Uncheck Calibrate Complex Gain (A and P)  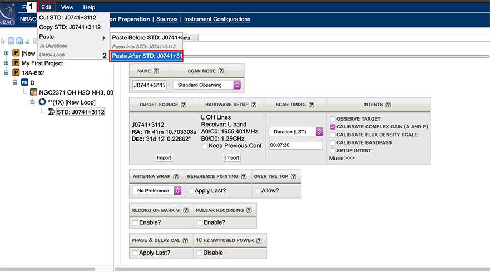(333, 127)
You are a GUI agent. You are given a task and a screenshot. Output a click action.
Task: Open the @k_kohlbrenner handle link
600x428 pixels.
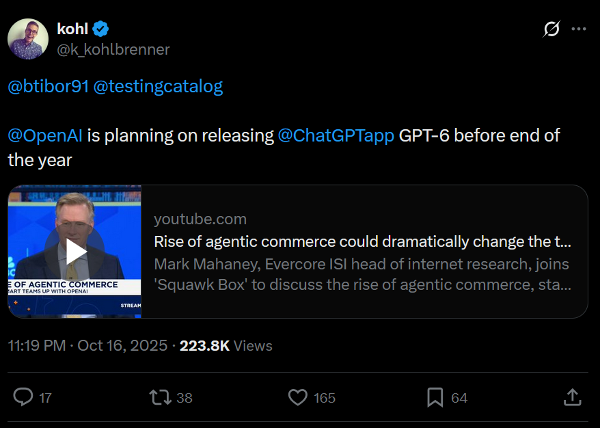click(x=113, y=49)
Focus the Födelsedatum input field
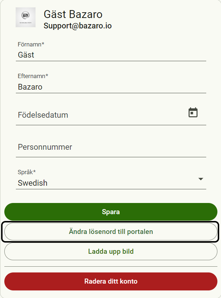The image size is (221, 298). [x=101, y=115]
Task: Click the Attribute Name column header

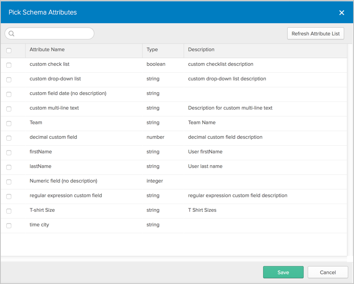Action: coord(47,50)
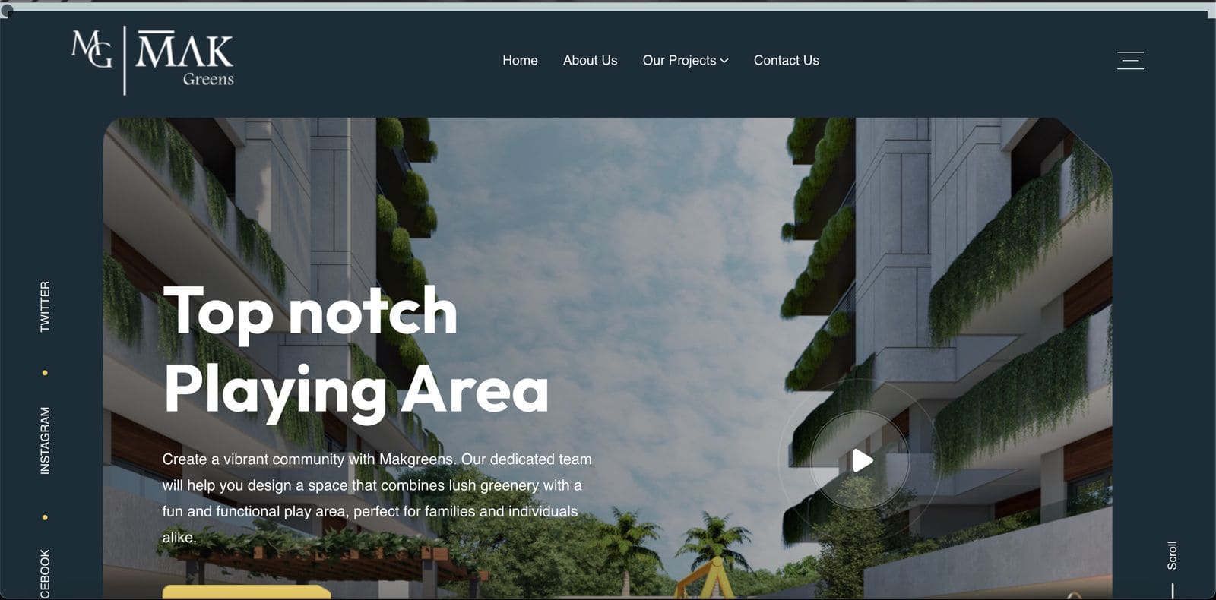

- **Written task**: Please rewrite the stretch of lines from the one containing "Focus the Födelsedatum input field" through the end of the lines, replacing "column header" with "table heading" and keeping everything else the same, and leave the pictures out.

- **Task response**:
Focus the Födelsedatum input field
The image size is (221, 298). [x=101, y=115]
Task: Click the Attribute Name table heading

Action: coord(47,50)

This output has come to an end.